Re: >> Frigging Friends <<

Fri May 09, 2014 4:55 pm

Yeah I'd say you nailed it...the color and translucent sheen are apparent, bravo! now quit playing and start plating those gold leaves for the 1 percenters :)

Re: >> Frigging Friends <<

Fri May 09, 2014 5:27 pm

May is a "slow" month on Palm Beach Island. It's a packing month; getting ready to head to summer playgrounds. I'm enjoying a "lighter" workload... which allows for energy drinks. ;)

Re: >> Frigging Friends <<

Fri May 09, 2014 5:44 pm

I thought mackerel but wasn't for sure. Thanks for confirming. :) Nicely done on the smoke job!

Re: >> Frigging Friends <<

Fri May 09, 2014 5:50 pm

Melampus wrote:...honestly, I nailed it.
Can't argue with you there, damn that looks good!
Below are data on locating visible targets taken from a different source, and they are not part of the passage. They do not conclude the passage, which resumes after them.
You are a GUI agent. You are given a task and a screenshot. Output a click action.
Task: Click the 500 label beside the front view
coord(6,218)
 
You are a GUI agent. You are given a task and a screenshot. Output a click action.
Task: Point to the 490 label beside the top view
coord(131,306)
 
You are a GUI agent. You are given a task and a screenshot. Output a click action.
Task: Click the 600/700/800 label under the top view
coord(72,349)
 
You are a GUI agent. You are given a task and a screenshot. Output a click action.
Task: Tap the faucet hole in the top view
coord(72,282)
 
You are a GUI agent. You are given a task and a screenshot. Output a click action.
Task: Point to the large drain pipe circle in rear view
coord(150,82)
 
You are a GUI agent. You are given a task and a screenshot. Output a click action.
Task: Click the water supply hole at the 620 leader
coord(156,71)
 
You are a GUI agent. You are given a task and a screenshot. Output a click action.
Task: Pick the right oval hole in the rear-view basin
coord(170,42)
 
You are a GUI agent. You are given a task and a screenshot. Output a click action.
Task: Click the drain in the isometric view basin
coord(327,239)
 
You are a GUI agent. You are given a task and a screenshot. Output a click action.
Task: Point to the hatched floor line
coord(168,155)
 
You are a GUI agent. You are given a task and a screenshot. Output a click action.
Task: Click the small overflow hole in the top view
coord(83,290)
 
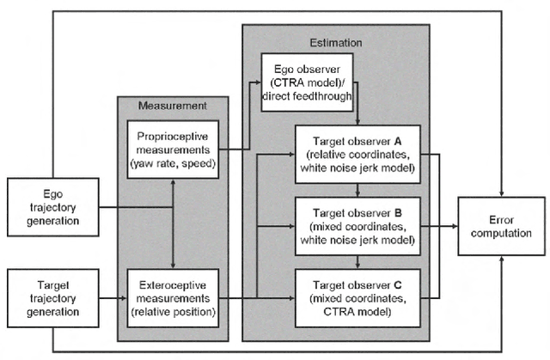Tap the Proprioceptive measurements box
[174, 149]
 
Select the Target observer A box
[356, 156]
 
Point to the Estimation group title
[335, 40]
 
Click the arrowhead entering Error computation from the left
[454, 226]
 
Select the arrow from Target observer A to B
[356, 190]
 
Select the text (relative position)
[174, 310]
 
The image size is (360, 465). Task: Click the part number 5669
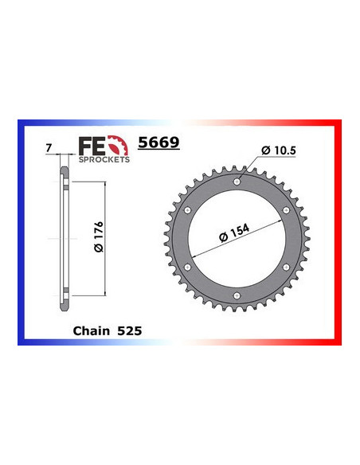159,143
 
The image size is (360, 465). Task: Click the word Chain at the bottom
91,330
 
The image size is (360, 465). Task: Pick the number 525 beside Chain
130,330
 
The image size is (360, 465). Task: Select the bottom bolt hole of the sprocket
237,295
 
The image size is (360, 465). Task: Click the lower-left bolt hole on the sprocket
188,267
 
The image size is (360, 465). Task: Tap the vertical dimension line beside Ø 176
103,239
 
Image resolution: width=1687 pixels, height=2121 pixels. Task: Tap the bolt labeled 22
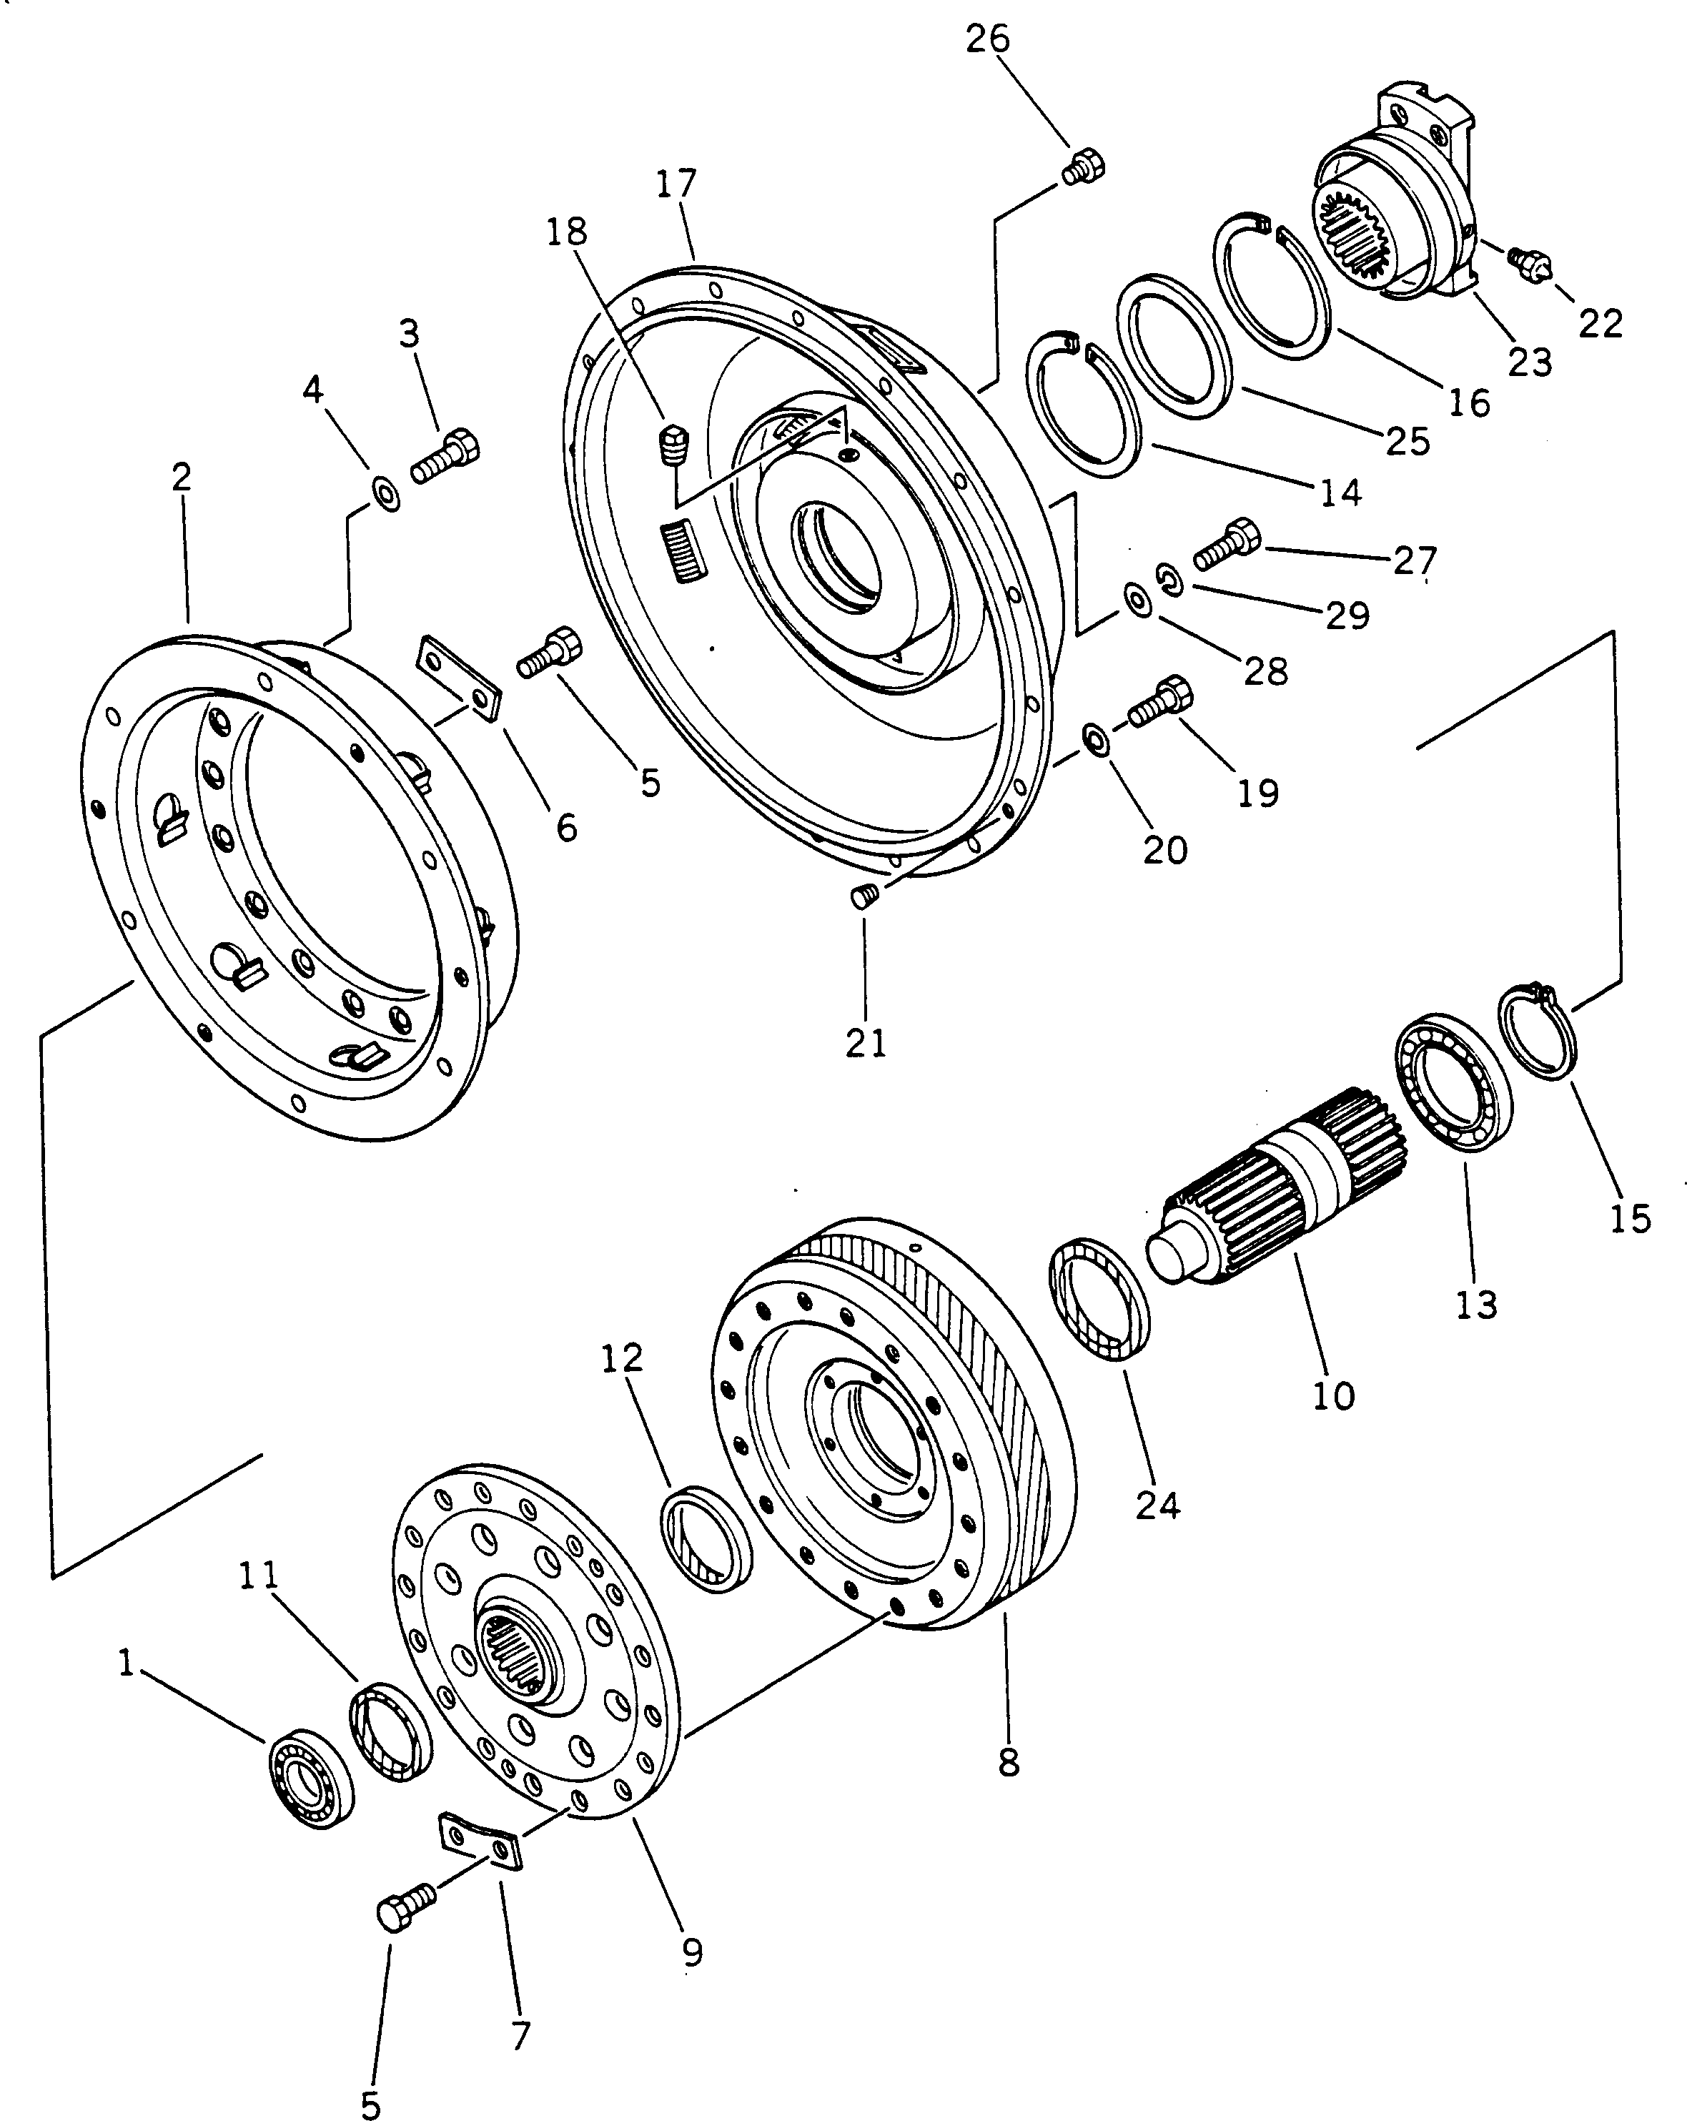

Re: >> Frigging Friends <<

Fri May 09, 2014 8:13 pm

Nice work! Like usual....

Re: >> Frigging Friends <<

Sun May 11, 2014 3:40 pm

Great job on the smoking - and thanks for the explanations.
Tom

Re: >> Frigging Friends <<

Mon May 12, 2014 3:18 pm

Thank you, gentleman, and you're very welcome, PANKO & BREWTON.